Oil prices dropped by over $4 per barrel on Monday, as Israel's weekend strikes on Iran avoided oil and nuclear sites, leaving energy supplies unaffected. Both Brent and U.S. West Texas Intermediate crude fell to their lowest levels since the start of the month. By 1130 GMT, Brent had fallen by $4.28, or 5.6%, to $71.77 per barrel, while WTI dropped by $4.25, or 5.9%, to $67.53.
The benchmarks had risen by 4% the previous week amid volatile trading, reflecting uncertainty around the upcoming U.S. election and Israel's anticipated response to an Iranian missile attack on October 1. Before dawn on Saturday, dozens of Israeli jets carried out three waves of strikes on missile factories and other sites near Tehran and in western Iran, marking the latest confrontation between the two countries.
Analysts noted that the geopolitical risk premium factored into oil prices ahead of Israel's attack had decreased. John Evans at PVM suggested that Israel’s response was strongly influenced by the Biden administration as the U.S. election approaches. Meanwhile, Commonwealth Bank of Australia analyst Vivek Dhar expressed doubts about a swift de-escalation in Middle Eastern tensions, stating that although Israel’s response to Iran was measured, it is unlikely that a lasting ceasefire with Iranian proxies, Hamas and Hezbollah, is imminent.

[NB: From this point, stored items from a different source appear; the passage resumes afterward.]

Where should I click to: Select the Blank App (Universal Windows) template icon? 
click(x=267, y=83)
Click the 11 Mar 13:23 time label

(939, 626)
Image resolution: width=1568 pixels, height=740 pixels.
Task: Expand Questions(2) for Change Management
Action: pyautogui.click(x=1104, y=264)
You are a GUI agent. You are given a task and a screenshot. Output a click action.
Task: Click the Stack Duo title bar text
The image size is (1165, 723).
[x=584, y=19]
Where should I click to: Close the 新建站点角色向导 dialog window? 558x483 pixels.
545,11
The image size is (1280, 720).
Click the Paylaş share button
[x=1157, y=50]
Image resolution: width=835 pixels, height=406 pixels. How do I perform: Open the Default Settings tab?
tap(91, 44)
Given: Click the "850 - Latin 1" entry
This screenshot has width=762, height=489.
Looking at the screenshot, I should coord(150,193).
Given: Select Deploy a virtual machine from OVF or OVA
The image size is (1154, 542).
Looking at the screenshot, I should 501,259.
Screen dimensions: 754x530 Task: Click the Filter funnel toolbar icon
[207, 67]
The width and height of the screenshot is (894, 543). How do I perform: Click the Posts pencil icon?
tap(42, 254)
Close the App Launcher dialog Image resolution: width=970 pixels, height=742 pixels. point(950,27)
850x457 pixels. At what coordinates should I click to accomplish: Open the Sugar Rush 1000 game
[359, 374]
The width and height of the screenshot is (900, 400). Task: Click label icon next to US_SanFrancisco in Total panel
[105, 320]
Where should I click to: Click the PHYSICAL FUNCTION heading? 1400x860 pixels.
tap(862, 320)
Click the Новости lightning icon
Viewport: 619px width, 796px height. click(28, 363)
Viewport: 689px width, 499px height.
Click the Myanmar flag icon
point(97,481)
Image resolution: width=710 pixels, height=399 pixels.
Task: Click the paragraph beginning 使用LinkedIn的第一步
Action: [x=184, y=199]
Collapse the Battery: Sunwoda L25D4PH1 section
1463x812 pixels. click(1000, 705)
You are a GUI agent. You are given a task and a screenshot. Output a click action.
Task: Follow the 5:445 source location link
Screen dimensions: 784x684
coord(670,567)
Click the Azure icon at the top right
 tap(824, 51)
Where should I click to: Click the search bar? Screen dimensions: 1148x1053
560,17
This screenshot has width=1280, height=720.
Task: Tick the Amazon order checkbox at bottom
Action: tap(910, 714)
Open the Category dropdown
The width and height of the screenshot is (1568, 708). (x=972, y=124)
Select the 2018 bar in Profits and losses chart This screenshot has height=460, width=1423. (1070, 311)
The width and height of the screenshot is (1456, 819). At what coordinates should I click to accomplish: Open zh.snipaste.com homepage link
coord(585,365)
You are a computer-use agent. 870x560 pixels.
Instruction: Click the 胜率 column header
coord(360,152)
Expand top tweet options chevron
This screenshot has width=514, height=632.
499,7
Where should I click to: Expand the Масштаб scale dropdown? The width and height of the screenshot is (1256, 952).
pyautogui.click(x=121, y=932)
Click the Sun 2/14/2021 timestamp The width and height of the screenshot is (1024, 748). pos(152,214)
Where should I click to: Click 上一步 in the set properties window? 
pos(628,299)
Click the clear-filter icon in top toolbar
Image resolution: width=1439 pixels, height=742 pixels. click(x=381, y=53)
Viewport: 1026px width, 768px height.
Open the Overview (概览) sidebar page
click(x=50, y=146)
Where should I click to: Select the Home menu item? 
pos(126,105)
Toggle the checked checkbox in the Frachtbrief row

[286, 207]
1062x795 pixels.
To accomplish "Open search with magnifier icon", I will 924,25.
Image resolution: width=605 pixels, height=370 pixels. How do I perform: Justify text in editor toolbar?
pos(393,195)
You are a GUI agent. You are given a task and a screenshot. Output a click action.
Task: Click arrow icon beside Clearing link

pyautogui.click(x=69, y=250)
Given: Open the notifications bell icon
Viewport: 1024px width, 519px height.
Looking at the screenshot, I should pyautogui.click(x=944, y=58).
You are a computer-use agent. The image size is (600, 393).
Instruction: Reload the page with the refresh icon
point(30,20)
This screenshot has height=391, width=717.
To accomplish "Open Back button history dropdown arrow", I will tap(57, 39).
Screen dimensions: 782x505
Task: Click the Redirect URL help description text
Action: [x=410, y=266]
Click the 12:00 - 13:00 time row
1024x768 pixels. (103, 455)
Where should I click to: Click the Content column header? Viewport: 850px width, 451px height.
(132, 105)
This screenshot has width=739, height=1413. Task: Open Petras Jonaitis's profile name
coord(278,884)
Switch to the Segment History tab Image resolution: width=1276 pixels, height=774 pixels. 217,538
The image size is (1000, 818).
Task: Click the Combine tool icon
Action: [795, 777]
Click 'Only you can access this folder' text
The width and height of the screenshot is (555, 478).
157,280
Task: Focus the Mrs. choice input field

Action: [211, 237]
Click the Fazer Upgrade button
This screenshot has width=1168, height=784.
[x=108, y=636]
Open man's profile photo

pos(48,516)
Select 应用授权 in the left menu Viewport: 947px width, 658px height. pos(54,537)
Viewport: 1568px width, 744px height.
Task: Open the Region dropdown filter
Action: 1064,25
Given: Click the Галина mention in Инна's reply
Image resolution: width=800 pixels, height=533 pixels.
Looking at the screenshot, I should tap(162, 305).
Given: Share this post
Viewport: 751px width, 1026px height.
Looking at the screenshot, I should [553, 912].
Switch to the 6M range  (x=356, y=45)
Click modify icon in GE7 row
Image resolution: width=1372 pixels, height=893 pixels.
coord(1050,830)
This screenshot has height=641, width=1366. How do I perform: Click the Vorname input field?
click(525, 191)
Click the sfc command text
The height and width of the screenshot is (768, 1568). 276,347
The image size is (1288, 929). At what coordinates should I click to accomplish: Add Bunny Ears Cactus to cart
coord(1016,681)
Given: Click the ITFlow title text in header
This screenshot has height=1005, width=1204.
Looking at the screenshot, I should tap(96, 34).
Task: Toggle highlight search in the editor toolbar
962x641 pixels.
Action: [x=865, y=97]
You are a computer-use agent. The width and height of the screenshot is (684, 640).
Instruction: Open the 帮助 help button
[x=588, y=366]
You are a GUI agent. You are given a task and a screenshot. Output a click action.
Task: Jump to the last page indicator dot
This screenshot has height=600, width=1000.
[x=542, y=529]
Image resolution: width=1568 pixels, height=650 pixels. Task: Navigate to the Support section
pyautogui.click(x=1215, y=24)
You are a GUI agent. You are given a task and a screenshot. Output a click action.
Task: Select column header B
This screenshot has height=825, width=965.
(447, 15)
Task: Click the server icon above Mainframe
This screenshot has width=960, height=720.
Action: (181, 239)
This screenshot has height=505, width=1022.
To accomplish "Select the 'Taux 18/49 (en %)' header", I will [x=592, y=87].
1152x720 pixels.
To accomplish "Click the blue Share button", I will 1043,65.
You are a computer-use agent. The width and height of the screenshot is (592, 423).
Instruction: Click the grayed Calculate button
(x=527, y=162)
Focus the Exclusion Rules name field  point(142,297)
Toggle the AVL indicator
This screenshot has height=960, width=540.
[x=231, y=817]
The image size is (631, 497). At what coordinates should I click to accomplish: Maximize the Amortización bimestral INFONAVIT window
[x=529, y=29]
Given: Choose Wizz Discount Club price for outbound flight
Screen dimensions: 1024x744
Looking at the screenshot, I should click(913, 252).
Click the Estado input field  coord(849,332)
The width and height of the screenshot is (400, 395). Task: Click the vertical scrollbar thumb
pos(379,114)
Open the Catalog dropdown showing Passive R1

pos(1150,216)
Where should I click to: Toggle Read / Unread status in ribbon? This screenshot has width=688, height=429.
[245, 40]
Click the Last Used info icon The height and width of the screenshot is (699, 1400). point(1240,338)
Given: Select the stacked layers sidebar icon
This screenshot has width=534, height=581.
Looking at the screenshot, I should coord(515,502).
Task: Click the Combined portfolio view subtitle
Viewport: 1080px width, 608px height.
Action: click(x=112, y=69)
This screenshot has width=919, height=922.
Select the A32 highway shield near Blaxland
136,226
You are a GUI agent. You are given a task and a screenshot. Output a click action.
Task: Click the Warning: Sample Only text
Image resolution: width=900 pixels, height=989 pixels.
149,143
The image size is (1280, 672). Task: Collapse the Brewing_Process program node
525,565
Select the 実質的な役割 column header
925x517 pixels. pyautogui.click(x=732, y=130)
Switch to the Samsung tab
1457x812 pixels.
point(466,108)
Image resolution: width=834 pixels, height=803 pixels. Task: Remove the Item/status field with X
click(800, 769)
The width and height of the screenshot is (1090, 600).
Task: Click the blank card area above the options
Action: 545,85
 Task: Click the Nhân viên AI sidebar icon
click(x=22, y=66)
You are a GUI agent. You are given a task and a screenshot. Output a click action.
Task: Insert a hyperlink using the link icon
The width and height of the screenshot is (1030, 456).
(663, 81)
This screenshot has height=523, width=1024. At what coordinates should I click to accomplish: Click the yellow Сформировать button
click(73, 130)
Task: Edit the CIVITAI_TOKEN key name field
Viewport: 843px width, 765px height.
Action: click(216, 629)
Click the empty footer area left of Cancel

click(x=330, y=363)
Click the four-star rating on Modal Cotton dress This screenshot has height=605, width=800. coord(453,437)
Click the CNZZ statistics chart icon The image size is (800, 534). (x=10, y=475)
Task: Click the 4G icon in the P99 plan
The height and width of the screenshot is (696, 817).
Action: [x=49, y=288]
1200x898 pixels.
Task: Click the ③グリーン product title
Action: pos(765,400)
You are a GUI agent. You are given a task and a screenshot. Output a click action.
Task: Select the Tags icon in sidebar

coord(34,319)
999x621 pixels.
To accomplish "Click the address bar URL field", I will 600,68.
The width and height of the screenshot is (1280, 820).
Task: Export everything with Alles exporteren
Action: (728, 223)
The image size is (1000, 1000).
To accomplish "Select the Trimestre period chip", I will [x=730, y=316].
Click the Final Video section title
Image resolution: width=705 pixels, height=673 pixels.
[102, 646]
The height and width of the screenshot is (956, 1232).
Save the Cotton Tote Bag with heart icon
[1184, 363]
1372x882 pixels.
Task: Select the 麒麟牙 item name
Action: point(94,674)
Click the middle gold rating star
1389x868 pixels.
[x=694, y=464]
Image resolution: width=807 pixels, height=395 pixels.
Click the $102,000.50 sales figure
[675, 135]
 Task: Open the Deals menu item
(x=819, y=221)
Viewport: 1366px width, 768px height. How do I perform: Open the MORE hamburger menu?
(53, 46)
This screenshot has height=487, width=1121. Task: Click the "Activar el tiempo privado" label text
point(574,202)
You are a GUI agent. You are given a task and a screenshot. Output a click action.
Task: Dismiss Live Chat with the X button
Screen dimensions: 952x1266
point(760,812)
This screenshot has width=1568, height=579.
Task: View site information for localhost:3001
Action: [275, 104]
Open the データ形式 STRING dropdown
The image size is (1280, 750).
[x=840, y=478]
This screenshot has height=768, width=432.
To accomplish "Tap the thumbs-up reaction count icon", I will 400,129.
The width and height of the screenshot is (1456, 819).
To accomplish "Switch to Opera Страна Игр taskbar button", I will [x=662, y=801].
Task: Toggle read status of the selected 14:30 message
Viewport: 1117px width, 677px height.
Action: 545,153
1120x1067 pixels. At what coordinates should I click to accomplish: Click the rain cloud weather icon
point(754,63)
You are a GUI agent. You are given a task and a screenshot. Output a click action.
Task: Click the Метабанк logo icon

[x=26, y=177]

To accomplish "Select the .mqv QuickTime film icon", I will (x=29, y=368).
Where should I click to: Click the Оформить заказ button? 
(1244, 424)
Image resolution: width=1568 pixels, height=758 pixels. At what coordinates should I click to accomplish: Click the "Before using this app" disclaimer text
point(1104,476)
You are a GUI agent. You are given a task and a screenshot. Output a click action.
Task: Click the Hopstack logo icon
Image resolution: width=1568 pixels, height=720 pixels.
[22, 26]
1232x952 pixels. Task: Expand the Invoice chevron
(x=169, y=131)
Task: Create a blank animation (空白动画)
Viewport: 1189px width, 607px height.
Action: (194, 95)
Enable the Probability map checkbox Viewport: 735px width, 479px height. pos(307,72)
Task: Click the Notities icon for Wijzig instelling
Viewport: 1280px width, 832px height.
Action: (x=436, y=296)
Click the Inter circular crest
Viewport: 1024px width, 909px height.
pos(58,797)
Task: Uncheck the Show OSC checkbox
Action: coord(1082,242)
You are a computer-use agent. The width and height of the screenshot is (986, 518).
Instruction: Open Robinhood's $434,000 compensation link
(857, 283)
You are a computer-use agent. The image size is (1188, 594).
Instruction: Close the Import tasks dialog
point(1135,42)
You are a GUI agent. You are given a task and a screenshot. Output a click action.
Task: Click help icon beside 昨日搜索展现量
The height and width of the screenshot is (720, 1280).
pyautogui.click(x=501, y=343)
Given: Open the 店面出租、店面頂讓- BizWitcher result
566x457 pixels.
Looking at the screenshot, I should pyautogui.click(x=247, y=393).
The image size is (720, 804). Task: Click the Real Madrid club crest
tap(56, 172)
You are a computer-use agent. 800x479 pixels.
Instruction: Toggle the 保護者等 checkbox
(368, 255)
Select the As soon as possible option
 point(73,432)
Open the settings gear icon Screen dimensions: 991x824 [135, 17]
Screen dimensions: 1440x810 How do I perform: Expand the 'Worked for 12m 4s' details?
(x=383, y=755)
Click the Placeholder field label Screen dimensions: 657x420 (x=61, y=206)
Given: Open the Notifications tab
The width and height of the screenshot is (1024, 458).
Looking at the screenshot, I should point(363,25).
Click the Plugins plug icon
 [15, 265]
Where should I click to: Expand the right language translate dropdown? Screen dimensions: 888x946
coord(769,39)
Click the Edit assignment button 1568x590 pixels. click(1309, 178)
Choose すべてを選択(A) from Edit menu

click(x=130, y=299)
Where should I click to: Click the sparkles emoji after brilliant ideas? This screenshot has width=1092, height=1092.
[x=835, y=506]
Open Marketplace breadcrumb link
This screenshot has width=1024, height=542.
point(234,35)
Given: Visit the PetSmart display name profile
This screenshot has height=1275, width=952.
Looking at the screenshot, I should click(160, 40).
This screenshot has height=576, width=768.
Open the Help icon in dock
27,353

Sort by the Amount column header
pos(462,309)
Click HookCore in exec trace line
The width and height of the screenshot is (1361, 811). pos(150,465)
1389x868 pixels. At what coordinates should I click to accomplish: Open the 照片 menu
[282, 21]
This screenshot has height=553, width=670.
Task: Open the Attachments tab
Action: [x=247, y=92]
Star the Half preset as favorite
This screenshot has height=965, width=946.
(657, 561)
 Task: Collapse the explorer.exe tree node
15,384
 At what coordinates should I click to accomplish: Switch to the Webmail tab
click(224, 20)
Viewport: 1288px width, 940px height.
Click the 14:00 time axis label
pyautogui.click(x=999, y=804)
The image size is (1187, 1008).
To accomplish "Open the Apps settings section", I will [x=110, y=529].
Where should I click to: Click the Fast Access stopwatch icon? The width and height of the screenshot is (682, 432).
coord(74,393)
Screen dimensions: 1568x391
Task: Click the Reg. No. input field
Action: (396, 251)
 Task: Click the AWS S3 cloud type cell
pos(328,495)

Citi has adjusted its Brent price target for the next three months, lowering it from $74 to $70 per barrel due to the reduced risk premium in the short term, as explained by analysts led by Max Layton. Additionally, Panmure Liberum analyst Ashley Kelty observed that rhetoric from OPEC+ ministers regarding production quotas will play a significant role in price trends, with potential delays to production increases looking more likely given the soft market outlook and high break-even prices required by most cartel members.